■ **WHAT IS ASKED**
Reproduce the data verbatim, starting at the line that contains "Where should I click to: Click the Logout" and stopping after the line that contains "click(x=555, y=22)".

(Item position entries)
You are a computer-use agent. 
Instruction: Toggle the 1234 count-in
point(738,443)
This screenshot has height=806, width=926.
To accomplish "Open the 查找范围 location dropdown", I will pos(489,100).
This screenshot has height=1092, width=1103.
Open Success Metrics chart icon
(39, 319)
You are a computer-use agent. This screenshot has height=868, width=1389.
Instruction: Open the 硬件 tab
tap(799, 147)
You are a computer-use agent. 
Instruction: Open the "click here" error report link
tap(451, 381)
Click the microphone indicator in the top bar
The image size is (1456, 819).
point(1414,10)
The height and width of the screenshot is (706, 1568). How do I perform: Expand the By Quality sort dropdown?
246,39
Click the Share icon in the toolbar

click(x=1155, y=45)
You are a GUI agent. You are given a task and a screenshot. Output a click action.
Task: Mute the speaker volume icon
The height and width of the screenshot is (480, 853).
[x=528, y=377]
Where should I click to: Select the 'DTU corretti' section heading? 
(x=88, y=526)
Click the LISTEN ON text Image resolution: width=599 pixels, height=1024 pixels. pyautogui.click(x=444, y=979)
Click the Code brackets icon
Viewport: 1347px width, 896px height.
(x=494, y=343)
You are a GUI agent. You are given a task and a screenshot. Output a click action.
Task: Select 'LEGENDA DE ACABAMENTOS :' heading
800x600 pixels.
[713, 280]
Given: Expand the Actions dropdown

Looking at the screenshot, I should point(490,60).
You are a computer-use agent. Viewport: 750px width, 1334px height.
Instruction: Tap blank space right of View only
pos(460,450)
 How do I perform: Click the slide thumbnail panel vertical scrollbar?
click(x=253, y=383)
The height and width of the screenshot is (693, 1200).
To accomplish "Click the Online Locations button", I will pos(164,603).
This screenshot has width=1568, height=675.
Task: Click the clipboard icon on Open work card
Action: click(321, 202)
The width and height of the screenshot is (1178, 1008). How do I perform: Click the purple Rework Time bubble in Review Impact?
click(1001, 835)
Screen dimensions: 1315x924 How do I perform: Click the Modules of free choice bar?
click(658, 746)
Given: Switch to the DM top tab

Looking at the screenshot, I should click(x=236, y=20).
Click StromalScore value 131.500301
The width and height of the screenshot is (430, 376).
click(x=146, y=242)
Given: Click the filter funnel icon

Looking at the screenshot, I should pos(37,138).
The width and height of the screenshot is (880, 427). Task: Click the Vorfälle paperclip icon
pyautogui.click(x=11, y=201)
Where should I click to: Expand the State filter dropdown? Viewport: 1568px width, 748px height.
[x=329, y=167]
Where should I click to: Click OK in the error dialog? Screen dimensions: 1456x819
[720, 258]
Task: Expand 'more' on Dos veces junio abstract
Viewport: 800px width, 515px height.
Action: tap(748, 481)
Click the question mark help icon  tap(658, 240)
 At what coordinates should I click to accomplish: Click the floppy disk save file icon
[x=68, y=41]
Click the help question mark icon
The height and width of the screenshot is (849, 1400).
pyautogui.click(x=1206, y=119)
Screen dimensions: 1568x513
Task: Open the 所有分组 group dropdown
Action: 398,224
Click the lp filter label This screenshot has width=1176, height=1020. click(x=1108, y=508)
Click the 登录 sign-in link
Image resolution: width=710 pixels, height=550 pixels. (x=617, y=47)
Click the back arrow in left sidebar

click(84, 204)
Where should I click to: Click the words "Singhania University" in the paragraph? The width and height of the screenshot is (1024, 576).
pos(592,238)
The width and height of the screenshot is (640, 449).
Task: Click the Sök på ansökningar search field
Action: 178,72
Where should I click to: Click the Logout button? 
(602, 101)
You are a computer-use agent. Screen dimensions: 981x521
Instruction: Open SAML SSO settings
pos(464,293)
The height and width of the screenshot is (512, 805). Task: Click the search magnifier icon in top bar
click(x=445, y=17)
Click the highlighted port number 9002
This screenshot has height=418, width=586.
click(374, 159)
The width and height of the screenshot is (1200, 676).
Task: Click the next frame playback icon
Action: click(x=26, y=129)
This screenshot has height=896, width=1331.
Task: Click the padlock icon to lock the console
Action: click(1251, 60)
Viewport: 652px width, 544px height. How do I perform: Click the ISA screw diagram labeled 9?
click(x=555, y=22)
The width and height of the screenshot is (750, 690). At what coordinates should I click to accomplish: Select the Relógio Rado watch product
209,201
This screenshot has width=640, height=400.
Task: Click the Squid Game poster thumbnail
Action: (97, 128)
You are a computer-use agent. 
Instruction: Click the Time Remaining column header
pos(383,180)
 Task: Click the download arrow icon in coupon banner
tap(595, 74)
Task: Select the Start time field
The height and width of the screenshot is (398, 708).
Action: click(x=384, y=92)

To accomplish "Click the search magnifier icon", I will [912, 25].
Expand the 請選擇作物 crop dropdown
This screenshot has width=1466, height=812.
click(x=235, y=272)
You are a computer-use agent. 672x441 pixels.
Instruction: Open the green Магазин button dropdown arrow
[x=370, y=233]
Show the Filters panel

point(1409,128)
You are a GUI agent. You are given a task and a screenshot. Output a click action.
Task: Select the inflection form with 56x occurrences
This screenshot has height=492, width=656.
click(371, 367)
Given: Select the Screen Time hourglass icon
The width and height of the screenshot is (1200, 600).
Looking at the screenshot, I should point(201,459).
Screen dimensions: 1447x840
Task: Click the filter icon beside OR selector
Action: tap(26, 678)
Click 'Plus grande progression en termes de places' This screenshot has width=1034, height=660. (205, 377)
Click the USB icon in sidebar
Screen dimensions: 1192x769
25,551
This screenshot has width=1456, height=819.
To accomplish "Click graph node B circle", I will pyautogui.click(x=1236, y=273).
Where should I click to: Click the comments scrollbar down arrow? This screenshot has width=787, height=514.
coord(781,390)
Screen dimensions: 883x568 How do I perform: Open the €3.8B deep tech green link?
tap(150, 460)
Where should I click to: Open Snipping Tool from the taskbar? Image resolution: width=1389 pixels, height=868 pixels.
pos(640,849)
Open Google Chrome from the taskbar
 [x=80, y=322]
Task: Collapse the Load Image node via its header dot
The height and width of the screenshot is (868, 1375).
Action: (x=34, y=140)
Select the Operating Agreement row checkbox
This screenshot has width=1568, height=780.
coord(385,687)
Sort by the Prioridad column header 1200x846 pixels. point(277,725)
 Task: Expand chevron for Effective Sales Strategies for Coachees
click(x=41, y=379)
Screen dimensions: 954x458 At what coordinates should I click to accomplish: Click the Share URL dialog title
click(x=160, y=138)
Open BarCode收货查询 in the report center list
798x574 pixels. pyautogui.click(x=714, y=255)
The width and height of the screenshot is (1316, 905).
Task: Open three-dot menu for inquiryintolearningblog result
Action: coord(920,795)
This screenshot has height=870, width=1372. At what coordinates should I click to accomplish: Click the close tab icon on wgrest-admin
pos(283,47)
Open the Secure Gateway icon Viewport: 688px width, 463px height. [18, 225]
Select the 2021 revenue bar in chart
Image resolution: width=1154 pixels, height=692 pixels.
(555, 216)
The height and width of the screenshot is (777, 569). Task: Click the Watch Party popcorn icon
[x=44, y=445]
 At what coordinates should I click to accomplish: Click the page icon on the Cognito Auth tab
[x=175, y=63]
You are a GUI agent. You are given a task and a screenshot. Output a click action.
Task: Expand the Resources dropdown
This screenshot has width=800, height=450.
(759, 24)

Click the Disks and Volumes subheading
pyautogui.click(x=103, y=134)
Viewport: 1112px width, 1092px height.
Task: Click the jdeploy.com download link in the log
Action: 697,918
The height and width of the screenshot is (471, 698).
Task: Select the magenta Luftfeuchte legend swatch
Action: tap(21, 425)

■ **SOLUTION TO THIS TASK**
Where should I click to: Click the Logout button? 
(602, 101)
You are a computer-use agent. Screen dimensions: 981x521
Instruction: Open SAML SSO settings
pos(464,293)
The height and width of the screenshot is (512, 805). Task: Click the search magnifier icon in top bar
click(x=445, y=17)
Click the highlighted port number 9002
This screenshot has height=418, width=586.
click(374, 159)
The width and height of the screenshot is (1200, 676).
Task: Click the next frame playback icon
Action: click(x=26, y=129)
This screenshot has height=896, width=1331.
Task: Click the padlock icon to lock the console
Action: click(1251, 60)
Viewport: 652px width, 544px height. How do I perform: Click the ISA screw diagram labeled 9?
click(x=555, y=22)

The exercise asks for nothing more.